■ **Work task**
Go through the entries below. Copy each line in which "computer" appears.

*** Block opens ***

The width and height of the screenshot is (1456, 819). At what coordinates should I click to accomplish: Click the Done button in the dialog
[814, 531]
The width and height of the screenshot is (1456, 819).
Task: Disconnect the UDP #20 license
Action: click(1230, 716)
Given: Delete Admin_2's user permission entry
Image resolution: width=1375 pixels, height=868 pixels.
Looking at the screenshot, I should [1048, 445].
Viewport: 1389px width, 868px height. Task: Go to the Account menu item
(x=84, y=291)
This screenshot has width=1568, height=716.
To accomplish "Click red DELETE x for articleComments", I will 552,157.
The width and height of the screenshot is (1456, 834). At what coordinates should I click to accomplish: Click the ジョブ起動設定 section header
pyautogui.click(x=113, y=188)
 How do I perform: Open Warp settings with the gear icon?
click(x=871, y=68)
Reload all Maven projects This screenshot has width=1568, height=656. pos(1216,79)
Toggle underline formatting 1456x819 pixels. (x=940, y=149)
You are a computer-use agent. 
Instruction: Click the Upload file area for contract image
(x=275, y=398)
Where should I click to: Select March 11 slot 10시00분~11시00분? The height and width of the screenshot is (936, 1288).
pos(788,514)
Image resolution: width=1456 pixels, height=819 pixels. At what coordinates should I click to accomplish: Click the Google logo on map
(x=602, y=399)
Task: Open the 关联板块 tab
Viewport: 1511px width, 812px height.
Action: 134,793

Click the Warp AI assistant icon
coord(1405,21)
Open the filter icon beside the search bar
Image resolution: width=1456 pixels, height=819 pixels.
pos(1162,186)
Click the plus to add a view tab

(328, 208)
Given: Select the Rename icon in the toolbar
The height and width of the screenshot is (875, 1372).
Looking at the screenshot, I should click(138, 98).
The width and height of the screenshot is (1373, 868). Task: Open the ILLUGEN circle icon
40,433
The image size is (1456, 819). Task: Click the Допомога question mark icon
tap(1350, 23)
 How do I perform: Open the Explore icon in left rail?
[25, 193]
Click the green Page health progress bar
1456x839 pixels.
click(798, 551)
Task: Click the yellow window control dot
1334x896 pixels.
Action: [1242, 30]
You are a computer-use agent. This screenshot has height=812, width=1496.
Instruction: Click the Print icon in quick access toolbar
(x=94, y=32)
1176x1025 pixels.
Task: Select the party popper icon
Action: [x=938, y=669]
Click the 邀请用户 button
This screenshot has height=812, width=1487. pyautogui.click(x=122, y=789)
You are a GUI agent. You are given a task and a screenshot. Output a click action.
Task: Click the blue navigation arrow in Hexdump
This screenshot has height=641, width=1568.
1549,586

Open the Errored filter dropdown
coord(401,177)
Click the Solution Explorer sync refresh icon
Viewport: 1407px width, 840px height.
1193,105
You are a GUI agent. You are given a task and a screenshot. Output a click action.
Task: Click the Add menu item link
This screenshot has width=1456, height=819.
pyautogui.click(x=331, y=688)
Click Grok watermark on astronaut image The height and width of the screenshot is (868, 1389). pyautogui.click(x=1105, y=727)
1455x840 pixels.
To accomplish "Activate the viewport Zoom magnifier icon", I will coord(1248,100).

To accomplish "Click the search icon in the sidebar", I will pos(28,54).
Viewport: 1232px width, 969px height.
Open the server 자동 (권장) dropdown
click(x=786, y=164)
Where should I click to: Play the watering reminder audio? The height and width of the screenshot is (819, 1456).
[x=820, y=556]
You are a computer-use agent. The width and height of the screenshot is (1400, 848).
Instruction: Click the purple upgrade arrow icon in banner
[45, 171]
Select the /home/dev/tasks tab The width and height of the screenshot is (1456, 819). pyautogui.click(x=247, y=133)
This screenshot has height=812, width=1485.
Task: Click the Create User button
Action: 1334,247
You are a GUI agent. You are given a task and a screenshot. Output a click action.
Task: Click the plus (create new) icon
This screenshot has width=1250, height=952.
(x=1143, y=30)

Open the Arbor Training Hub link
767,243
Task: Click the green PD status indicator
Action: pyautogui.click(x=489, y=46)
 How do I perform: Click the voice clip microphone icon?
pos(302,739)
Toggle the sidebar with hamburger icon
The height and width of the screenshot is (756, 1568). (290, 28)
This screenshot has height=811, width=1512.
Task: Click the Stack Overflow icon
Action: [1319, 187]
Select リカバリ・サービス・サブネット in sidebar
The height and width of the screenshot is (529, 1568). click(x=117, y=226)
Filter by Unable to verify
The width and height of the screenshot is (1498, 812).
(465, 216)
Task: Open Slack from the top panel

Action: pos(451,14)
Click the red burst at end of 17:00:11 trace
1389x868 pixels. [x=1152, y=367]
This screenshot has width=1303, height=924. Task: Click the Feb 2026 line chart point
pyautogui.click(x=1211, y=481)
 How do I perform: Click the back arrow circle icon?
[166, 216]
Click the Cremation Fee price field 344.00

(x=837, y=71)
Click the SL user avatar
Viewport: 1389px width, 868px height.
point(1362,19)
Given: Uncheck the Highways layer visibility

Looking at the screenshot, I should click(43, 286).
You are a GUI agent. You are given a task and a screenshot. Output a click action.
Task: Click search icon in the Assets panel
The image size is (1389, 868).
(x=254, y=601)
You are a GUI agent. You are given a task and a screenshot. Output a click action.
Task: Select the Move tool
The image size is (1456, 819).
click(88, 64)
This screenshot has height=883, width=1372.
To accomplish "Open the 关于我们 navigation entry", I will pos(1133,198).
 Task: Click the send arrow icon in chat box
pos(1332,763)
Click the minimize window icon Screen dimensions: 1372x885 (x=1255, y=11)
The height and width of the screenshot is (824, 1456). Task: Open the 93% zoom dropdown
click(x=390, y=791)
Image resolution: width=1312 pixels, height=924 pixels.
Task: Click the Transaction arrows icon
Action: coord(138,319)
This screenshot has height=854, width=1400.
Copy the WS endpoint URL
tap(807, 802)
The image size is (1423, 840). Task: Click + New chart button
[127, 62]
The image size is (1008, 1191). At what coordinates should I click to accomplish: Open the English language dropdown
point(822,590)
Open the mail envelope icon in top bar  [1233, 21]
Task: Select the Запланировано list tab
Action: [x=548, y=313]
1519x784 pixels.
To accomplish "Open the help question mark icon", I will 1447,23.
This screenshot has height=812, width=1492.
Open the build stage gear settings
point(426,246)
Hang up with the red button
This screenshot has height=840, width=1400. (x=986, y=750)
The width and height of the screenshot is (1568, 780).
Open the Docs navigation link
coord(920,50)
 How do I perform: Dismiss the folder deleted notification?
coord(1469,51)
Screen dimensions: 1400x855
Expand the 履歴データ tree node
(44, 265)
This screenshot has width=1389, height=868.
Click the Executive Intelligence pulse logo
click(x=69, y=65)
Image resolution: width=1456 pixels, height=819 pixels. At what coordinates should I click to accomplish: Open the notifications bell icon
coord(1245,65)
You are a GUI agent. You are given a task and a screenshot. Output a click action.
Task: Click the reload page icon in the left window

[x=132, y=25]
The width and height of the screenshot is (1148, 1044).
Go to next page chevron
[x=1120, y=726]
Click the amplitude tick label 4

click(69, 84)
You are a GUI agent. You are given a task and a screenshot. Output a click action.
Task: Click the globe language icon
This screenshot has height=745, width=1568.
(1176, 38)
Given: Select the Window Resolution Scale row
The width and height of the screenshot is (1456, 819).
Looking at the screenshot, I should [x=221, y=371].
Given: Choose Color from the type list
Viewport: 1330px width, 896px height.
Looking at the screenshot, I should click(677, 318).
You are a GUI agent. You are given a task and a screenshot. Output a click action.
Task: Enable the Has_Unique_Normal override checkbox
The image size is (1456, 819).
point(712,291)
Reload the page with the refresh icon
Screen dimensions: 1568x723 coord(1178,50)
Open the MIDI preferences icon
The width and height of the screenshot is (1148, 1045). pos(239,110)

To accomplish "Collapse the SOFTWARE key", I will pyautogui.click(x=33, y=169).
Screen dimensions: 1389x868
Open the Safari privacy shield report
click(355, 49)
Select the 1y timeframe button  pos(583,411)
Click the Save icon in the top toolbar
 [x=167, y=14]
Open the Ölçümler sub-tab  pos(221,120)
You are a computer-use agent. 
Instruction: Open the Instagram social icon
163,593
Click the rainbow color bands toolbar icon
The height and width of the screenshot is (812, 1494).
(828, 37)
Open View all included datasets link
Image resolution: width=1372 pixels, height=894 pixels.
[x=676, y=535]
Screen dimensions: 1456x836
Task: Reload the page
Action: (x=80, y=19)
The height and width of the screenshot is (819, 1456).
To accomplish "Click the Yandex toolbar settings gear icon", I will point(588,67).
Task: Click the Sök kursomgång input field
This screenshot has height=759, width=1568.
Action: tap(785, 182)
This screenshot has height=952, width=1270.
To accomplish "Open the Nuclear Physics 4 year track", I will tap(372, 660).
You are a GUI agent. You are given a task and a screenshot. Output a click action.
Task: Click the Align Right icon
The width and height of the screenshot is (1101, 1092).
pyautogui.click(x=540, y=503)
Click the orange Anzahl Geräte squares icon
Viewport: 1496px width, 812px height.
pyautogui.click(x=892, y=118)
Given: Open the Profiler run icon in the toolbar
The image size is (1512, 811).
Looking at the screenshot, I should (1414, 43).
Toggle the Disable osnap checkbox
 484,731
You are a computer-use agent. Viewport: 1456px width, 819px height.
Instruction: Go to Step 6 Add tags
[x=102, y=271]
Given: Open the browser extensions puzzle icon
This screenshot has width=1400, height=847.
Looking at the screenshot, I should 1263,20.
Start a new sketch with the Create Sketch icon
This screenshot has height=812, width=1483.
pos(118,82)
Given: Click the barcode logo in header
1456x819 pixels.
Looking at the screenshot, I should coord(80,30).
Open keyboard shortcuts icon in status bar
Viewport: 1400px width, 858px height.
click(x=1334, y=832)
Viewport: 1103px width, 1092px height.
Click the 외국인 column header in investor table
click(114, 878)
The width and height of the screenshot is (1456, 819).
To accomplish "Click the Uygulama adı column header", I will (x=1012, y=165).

*** Block closes ***

■ **Finished task**
You are a computer-use agent. 
You are a computer-use agent. This screenshot has height=812, width=1496.
You are a computer-use agent. The width and height of the screenshot is (1400, 848).
You are a computer-use agent. 
You are a computer-use agent. Viewport: 1456px width, 819px height.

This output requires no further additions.